Wyle’s giving negative characteristics
Oedipus’ character caused the events before the play to occur: he tried to escape his fate – arrogant but understandable – resulting in it being fulfilled; his hot temper led to his killing Laius; he is proud of being a riddle solver but this was what led him to fulfil his fate/marry his mother
Wyle’s view on fate and responsibility
Oedipus’ own quest and character which motivates the action and leads to his realisation of the truth and suffering.
Rutherford on fate and suffering
“This is not a play of crime and punishment” (Oedipus does not suffer because he did something wrong, but because of fate)
Rutherford on fate and responsibility
Fate is not entirely fixed. Jocasta chooses to commit suicide; Oedipus chooses to blind himself, fulfilling Tiresias’ prediction.
Rutherford on double determination
The divine power and the human agent are working together, hardly separable.
Knox on Oedipus’ Character
the “Sophoclean hero” – inability to hear/understand is a key characteristic e.g. Oedipus won’t listen to Jocasta.
Knox on Hamartia
Aristotle does not mean us to think of hamartia as a “moral flaw”. A hamartia is a mistake. Oedipus does have moral flaws (he is human) but his hamartia is his offence (killing his father, marrying his mother) committed in ignorance.

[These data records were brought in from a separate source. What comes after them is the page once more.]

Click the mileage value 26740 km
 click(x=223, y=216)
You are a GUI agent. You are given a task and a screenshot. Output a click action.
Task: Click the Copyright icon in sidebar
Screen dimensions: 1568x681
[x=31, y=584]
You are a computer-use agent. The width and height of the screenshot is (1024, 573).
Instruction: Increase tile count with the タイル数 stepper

Know on fate and free will
Oedipus is not a puppet. In Greek eyes, fate is predictable and inescapable but within it there is choice and freedom of action
Knox on character and free will
Oedipus’ own character leads to him discovering the truth: “what causes his ruin is his own strength and courage, his loyalty to Thebes, and his loyalty to the truth. In all this we are to see him as a free agent. And his self-mutilation and self-banishment are equally free acts.” [Knox gives positive characteristics her
Knox on religion
In Sophocles, the gods are not “just” but they are “real” and must be worshipped. This reflects contemporary worries during the War/plague.
“The play is a tremendous reassertion of the traditional religious view that man is ignorant, that knowledge belongs to the gods”.
Finglass on the downfall of Oedipus
The reversal in the play is that Oedipus goes from being the one who shows pity to being the one who is pitied [Note that most scholars, from Aristotle onwards, see the key reversal as going from being most successful ruler to being a powerless and most deeply suffering subject; Finglass gives a different emphasis]
Finglass on Oedipus’ motivation
Oedipus is enraged by Tiresias not because of his horrible temper but because of his passion to help his people.
Garvie on detective story
Much of the play’s “appeal for modern readers may derive from its resemblance in some respects to a detective-novel”. (It is not about his crimes but about his discovery of them and reaction to that discovery
Garvie on Oedipus character and downfall
“In one sense Oedipus does not fall at all….He never says ‘I wish I had not found out’; for he has gained what he values most – knowledge no matter what it costs.” We admire him for that.